* **TO DO**:
Within the records below is a range that opens at the line with "About (131, 6)" and closes at the line with "Eileen Cohan (35, 1514)". Return that range word for word, both ends included, and only that range.

* **EXCERPTED DATA**:
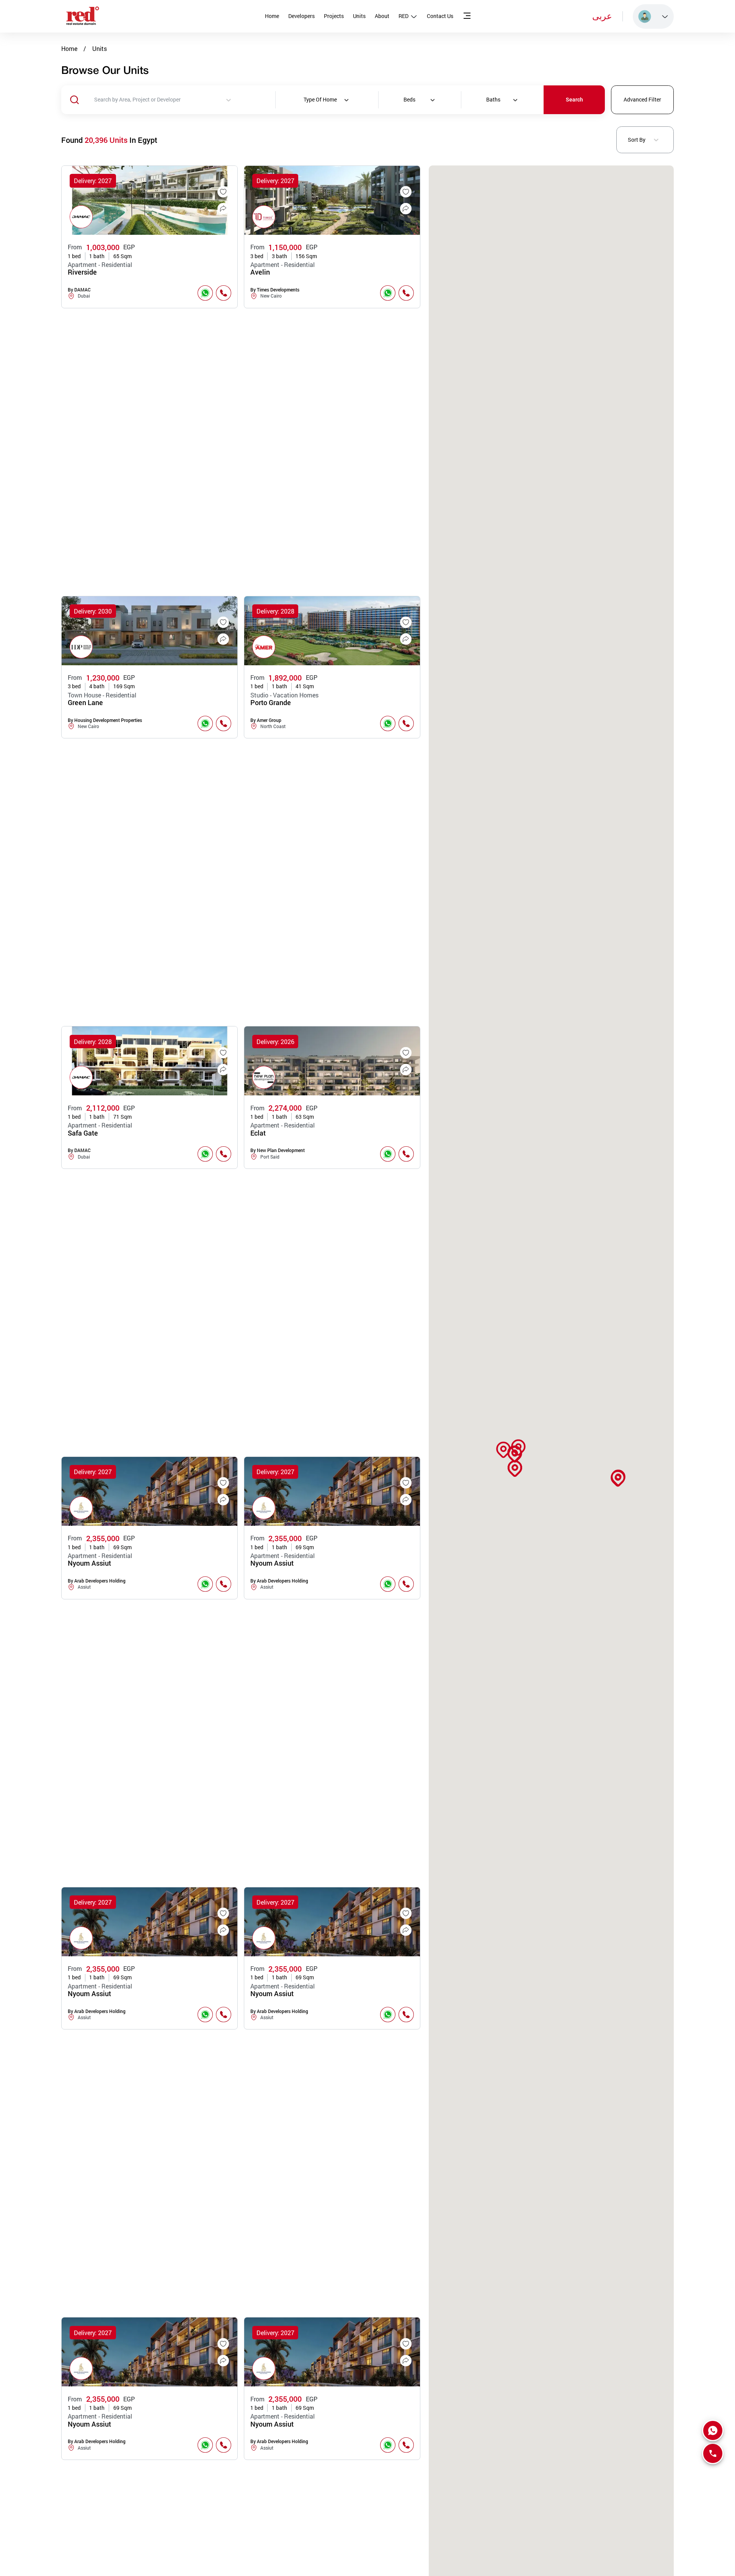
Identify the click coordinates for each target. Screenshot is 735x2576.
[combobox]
==
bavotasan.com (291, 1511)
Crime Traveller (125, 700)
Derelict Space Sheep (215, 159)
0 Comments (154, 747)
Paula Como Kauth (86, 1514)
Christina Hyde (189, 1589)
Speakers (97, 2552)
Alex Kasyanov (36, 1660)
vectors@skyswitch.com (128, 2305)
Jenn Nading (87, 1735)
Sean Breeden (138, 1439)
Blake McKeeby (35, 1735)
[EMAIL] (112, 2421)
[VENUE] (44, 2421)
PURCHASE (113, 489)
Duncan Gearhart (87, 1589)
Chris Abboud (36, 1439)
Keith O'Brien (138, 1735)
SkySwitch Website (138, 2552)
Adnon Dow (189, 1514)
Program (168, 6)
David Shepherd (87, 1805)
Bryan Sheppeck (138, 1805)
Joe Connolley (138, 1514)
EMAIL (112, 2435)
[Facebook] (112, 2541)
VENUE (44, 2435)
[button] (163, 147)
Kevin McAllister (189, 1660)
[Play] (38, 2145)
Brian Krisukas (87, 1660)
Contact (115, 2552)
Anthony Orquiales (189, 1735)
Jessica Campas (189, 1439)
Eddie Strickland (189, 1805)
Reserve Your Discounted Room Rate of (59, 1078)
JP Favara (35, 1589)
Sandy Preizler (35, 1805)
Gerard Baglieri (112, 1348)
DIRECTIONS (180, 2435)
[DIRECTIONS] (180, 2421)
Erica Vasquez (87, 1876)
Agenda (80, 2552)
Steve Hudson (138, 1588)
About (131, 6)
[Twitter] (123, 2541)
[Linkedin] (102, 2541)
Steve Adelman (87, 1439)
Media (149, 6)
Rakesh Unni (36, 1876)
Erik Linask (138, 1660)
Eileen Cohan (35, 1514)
==
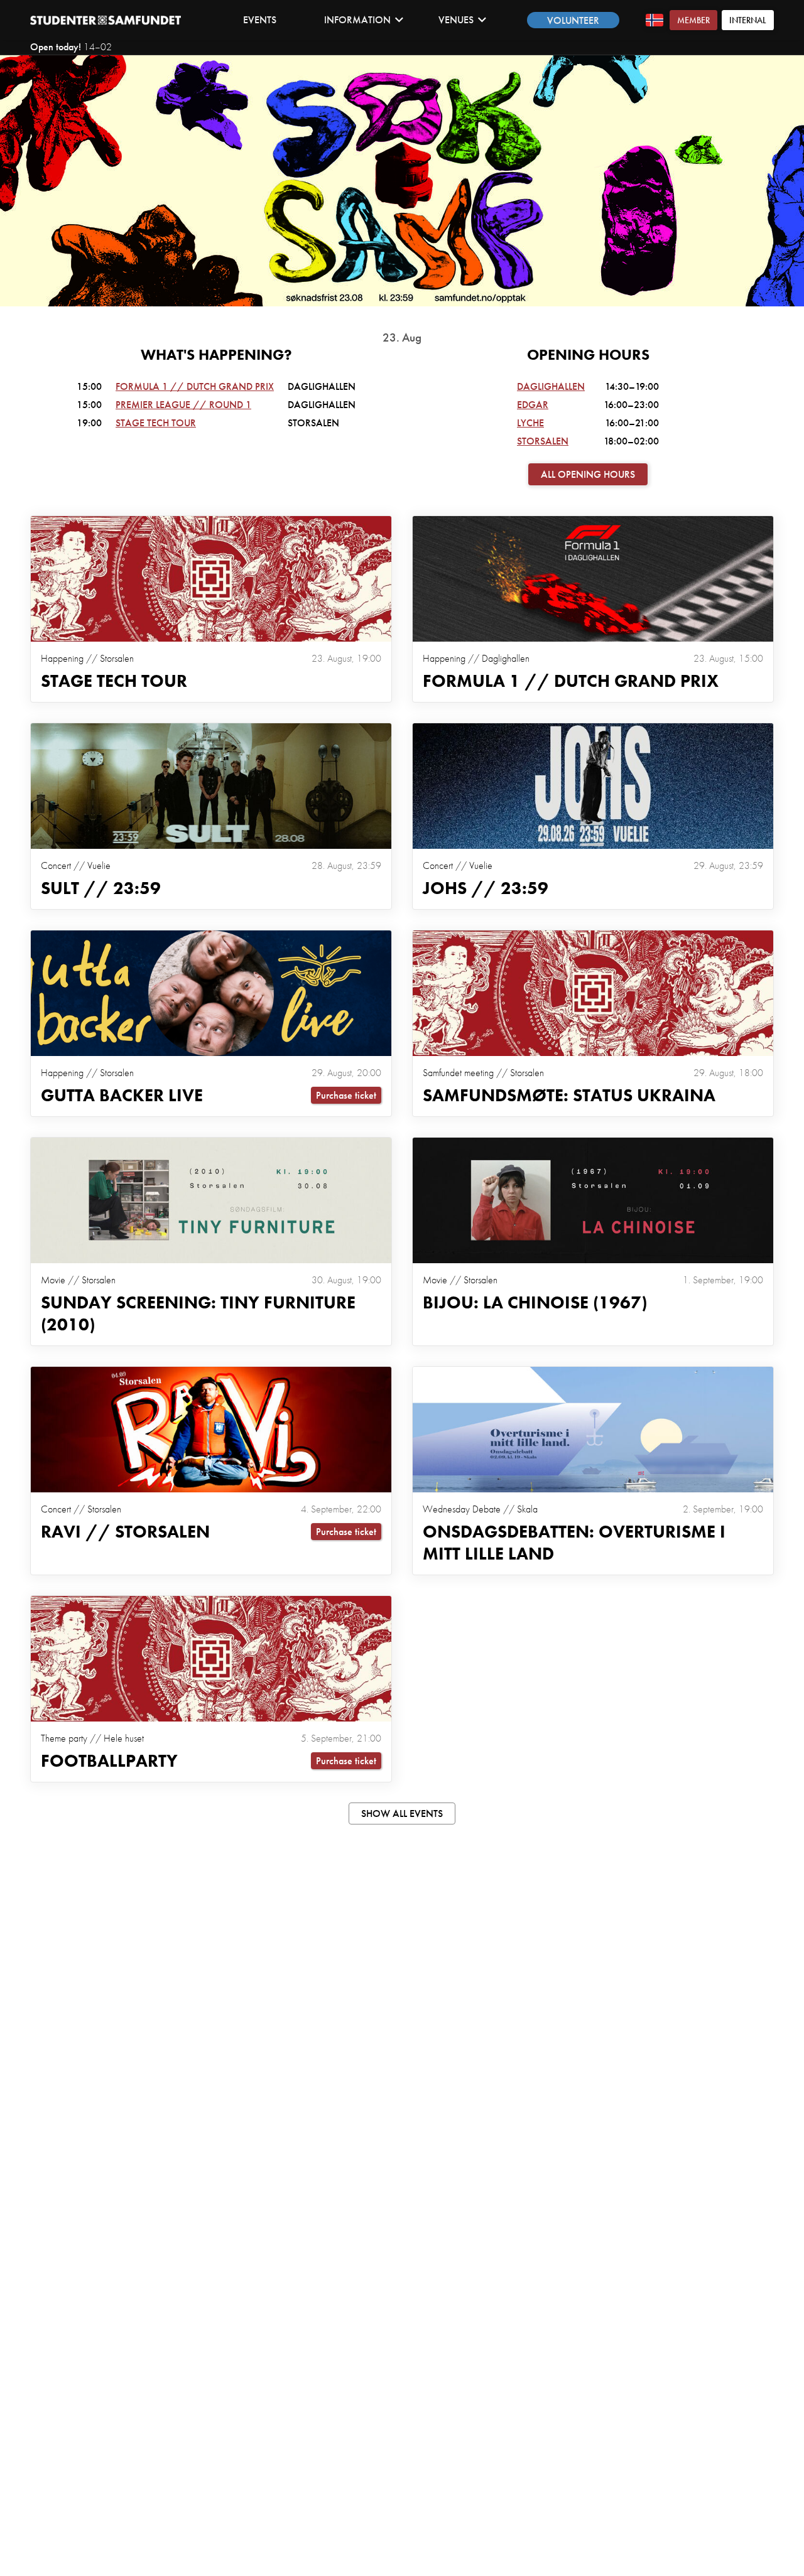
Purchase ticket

* **RESULT FOR THIS TASK**:
About (131, 6)
[Twitter] (123, 2541)
[Linkedin] (102, 2541)
Steve Adelman (87, 1439)
Media (149, 6)
Rakesh Unni (36, 1876)
Erik Linask (138, 1660)
Eileen Cohan (35, 1514)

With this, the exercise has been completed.